Quand nous ne sommes plus capables de changer une situation…nous sommes mis au défi de nous changer nous-mêmes.
Viktor E. Frankl, Man’s Search for Meaning1
Au cours de la dernière année et demie, la pandémie de la maladie à coronavirus 2019 (COVID-19) a changé rapidement, radicalement et probablement définitivement la façon dont les médecins de famille exercent la médecine2. Un virage sans précédent vers les soins virtuels durant les toutes premières semaines de la pandémie a permis à bon nombre d’entre nous de dispenser des soins acceptables à la plupart de nos patients, mais, au moment où la quatrième vague déferle sur le pays, des incertitudes et des défis nouveaux se pointent.
À quoi ressemblera la pratique dans ce tout nouveau monde de soins mixtes, en virtuel et en personne? À court terme, quelles seront les conséquences des retards dans l’accès aux soins préventifs ou pour les personnes qui souffrent de maladies chroniques et qui ont reporté les soins par crainte de contracter la COVID-19 avant de pouvoir être vaccinés?
De nombreux experts croient que la COVID-19, contrairement au SRAS, deviendra endémique dans la population, comme la grippe saisonnière, bien qu’il subsiste encore des incertitudes à cet égard3. À plus long terme, comment allons-nous composer avec cette maladie nouvelle, et peutêtre nouvellement endémique, qui pourrait entraîner un plus grand nombre de visites saisonnières pour une évaluation clinique et pour des tests, sans compter le travail additionnel de vaccination annuelle en plus des vaccins que nous administrons déjà aux enfants et aux adultes?

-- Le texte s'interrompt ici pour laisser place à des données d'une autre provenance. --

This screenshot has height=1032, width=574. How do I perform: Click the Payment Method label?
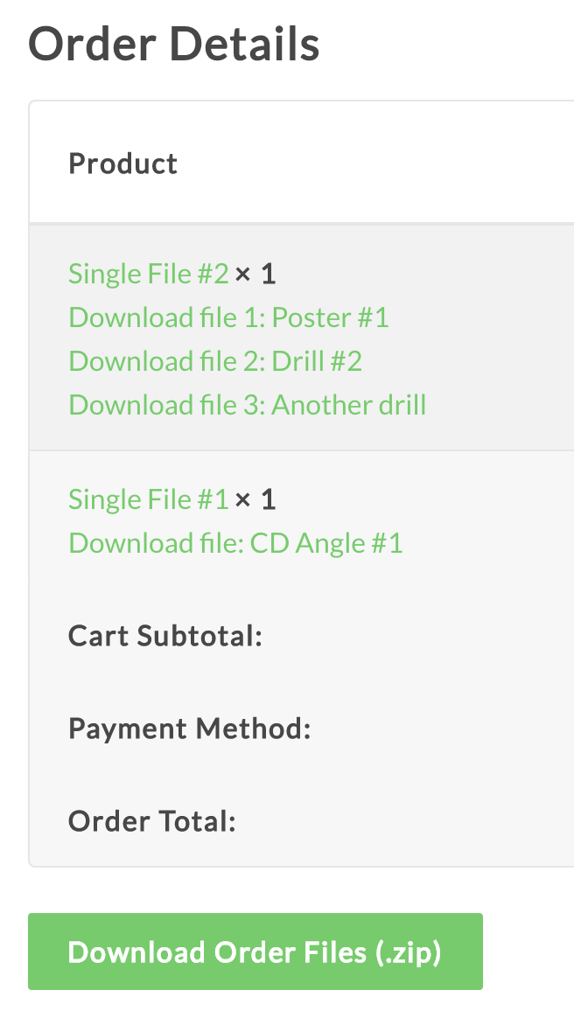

Enfin, à l’ère de la COVID-19 endémique, comment trouverons-nous le juste équilibre entre les soins cliniques directs, offerts virtuellement ou en personne, et la myriade d’astreignantes tâches cléricales, administratives et de communication qui ont été imposées aux médecins de famille en raison de dossiers médicaux électroniques mal conçus, qui ont aussi changé radicalement nos modèles de pratique4?
Comment nous en tirerons-nous avec des changements si nombreux et si rapides? Lorsqu’il y a autant de changements, d’instabilité et d’incertitude, il y a aussi des possibilités et des besoins sans précédent de travaux de recherche5.
L’un des plus grands changements provoqués par la COVID-19 pourrait être la façon dont les médecins de famille sont rémunérés. Aux premiers jours de la pandémie, de nombreux médecins de famille rémunérés à l’acte (RA) ont été le plus durement touchés sur le plan financier personnel, sans compter les possibles conséquences pour la santé de leurs patients.
Dans ce numéro du Médecin de famille canadien, nous présentons une recherche inédite par le Dr Philip Jacobs et ses collègues, à Edmonton, qui ont étudié les impacts financiers de la COVID-19 sur les médecins de famille en Alberta (page e307)6. Se fondant sur une modélisation financière et sur des hypothèses raisonnables décrites dans l’étude, ils ont évalué la facturation selon la RA des médecins de famille avant, durant et après la pandémie. Ils ont observé que les changements dans les habitudes de pratique suscités par la COVID-19 et l’introduction rapide de visites en télémédecine se sont traduits par de possibles réductions d’autant que 70 à 80 % dans le revenu annuel moyen des médecins de famille (facturation après frais généraux)6. Par conséquent, ils ont conclu que la réduction du revenu tiré des structures existantes, aux niveaux actuels des honoraires, pourrait faire en sorte que la pratique de la médecine familiale en clinique selon la RA pourrait être insoutenable pour certains médecins de famille. Ils ont aussi fait valoir qu’après la COVID-19, parce que les changements dans l’exercice de la médecine familiale qui se traduisent par une combinaison de visites en clinique et de télémédecine deviendront probablement permanents, il faudra des modifications dans les honoraires ou d’autres modes de rémunération pour préserver de nombreuses cliniques de médecine familiale communautaires.
Dans un commentaire d’accompagnement (page 812)7, la Dre Goldis Mitra et ses collègues, de l’Université de la Colombie-Britannique à Vancouver, présentent un bref historique des modes de rémunération des médecins au Canada et font valoir qu’il est temps d’adopter de façon plus généralisée des solutions de rechange à la RA. L’un des éléments les plus intéressants de leur argumentation est que des données prouvent que les médecins plus jeunes privilégient de plus en plus la pratique dans des milieux où la rémunération est versée sous des formes alternatives, et que ceux qui sont forcés d’accepter une RA sont moins enclins à pratiquer la médecine familiale complète et globale.
La pandémie de la COVID-19 a soumis la médecine familiale canadienne à un stress considérable, et a révélé, entre autres, les vulnérabilités des modes de RA.